I suppose one of the hardest things that any minister has to perform in the course of his ministry is to take the news of a death to a mother or father.  Death is a cruel thing.  Death is a sad thing. There was a time when I feared death.  I think that we often fear a thing because we do not know very much about it. The majority of people in the world today really know very little about death. They have never taken the time to see what the Bible really says about it.

What the Bible says about death

Jesus said: "I am the resurrection, and the life: he that believeth in me, though he were dead, yet shall he live."

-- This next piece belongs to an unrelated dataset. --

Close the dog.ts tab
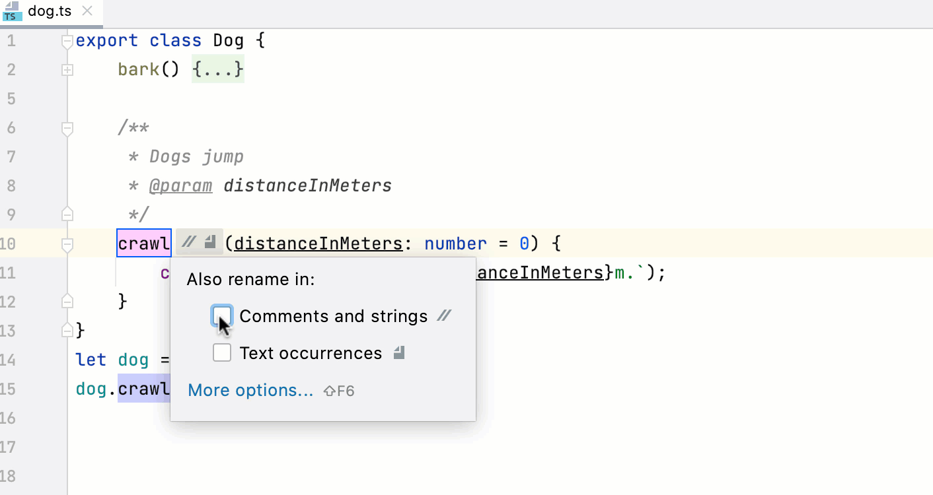This screenshot has width=933, height=495. pyautogui.click(x=87, y=11)
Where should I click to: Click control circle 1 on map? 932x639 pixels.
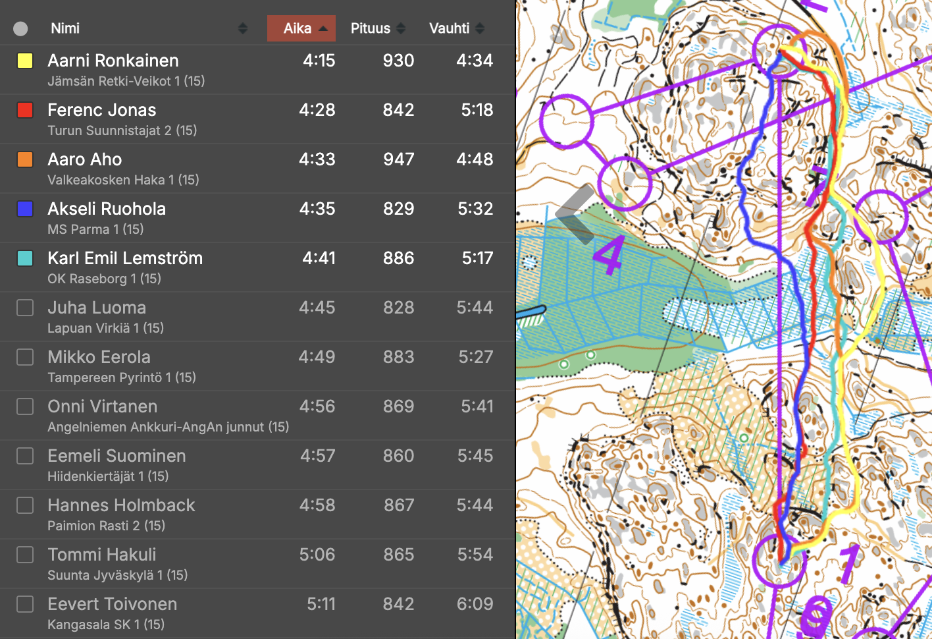coord(779,561)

When Jesus was on this earth he had much to say about his father's house. He kept pointing to the mansions on high. He urged his followers to look beyond the grave. He held out the promise of better things to come. Eventually he laid down his own life and after three days rose from the dead. It is on this fact that Paul builds his strongest argument to bring hope to bereaved men and women. Listen to this statement in 1 Corinthians 15:16: "For if the dead rise not, then is not Christ raised." In other words, if there is no resurrection, then Christ is not risen. And he continues, verses 17,18: "If Christ be not raised…they also which are fallen asleep in Christ are perished." You see, the one depends upon the other. The resurrection of your loved ones is as certain as the resurrection of Christ. Your hopes and my hopes depend entirely on the resurrection of Christ. 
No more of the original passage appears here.